Third, there was the issue of the bridal price. Men made money when they gave their daughters in marriage, and virgins were more valuable, economically speaking (see Deuteronomy 22). If some guy off the street came along and defiled a man's daughter, that could throw a wrench into that whole business! So Russell is right, in a manner of speaking: a lot of the Bible's sexual ethics have an economic motivation.
At the same time, I think that the New Testament offers more than that. According to its rules on divorce, adultery applies to both the man and the woman. A man cannot divorce his wife and marry another, so he must be a one-woman man (Mark 10:11). Paul also doesn't like Christian men defiling themselves with temple prostitutes. It's not so much that the harlots can have kids a man will have to support, or cost the man lots of money. Paul just thinks prostitution is a defiling act. Imagine the disgust Paul feels as he writes the following verse: "Do you not know that your bodies are members of Christ? Should I therefore take the members of Christ and make them members of a prostitute? Never!"
So there were practical reasons for the biblical sex ethic, part of which are economic. But there were other motivations as well.
One more point: I don't entirely agree with Schaff's characterization of Roman society. Sure, men had their mistresses, but Greek and Roman philosophy had a desire to restrain the passions. And sex ranked in the top five of those passions, believe me!
3. Jacob Neusner, Judaism's Story of Creation: Scripture, Halakhah, Aggadah (Boston: Brill, 2000) 145.
"He whom gentiles took forth [beyond the Sabbath limit], or an evil spirit, has only four cubits in which to move about."
This is from the Mishnah, and it concerns the distance a Jew can travel on the Sabbath day. According to Jewish halakhah, a Jew cannot go from one private space to another. Consequently, Jews merge together their property into one huge piece of private property that they all share, through a process known as an eruv. One of my relatives thought that sounded odd, like a legalistic way to circumvent a law. But who knows? Maybe the rabbis saw spiritual value in honoring God while attempting to be practical.
I'm not sure what happens when everyone's property becomes common on the Sabbath. I know Neusner believes this replicates Eden, where private property did not exist, but what are the practical ramifications of the practice? Could a person just walk into somebody's house and make himself a home, eating his neighbors' food and drinking their wine? I wouldn't be surprised if the halakhah touched on this!
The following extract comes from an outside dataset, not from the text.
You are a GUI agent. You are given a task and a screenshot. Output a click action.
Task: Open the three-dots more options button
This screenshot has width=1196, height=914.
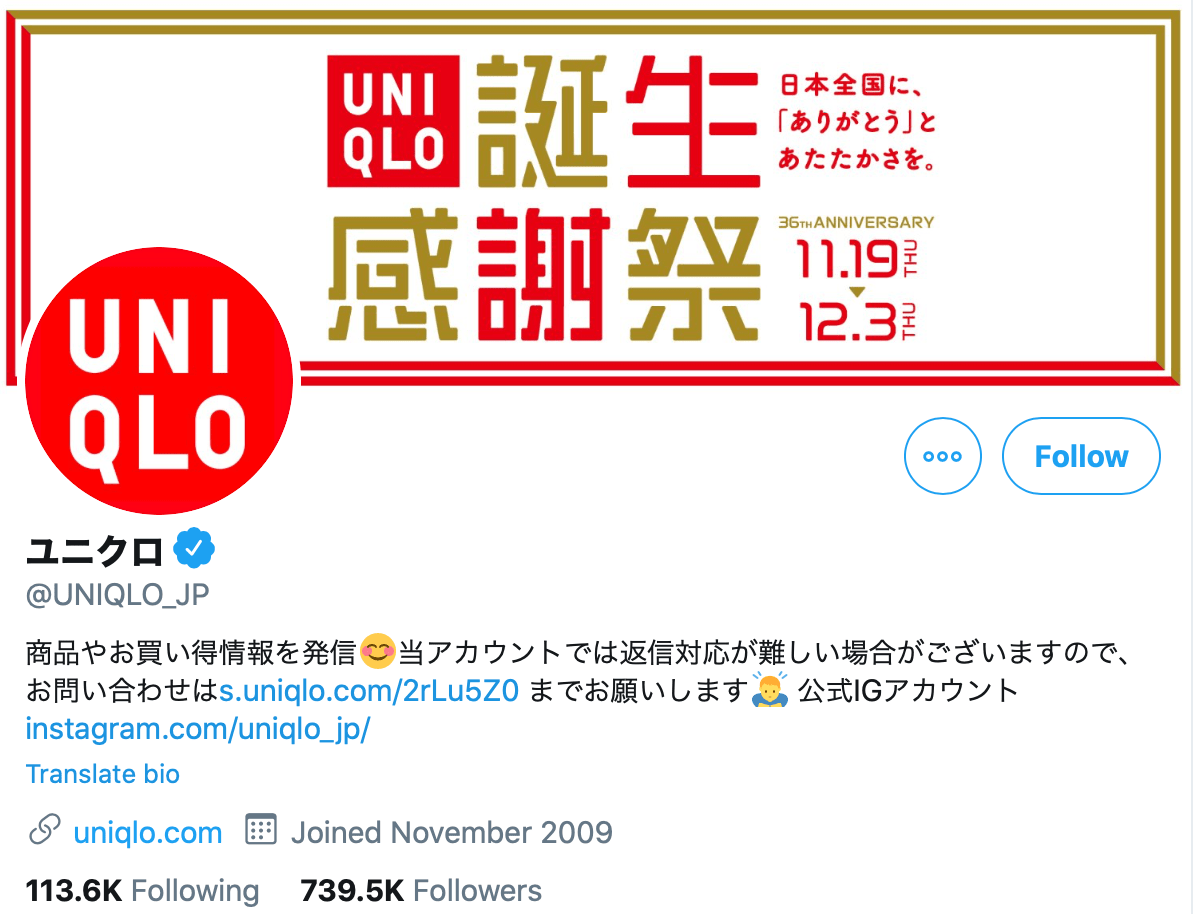point(943,456)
I included this quote because of the reference to an evil spirit. It just sounded so Stephen King: an evil spirit transports a pious Jew beyond his Sabbath day's limit. But people believed in those things back then. Maybe it's not far-fetched, since I've seen documentaries on spirits.
But a person who's far from his home on the Sabbath must stay within certain boundaries. I remember a class I took on Midrash Tanhuma at Harvard, and we read a midrash about a travelling Jewish merchant who had to stop where he was on the road once the Sabbath arrived, as he confined himself to a spacial limitation. Based on his past experience, my professor thought that the evangelicals in the class wouldn't understand Judaism's desire to honor the Sabbath, since evangelicalism can be pretty anti-ritual. But it turned out that he was wrong on that: the evangelicals in that particular setting weren't disputing the value of the concept. They were only trying to understand what the passage was saying.
But that's my diversion down memory lane!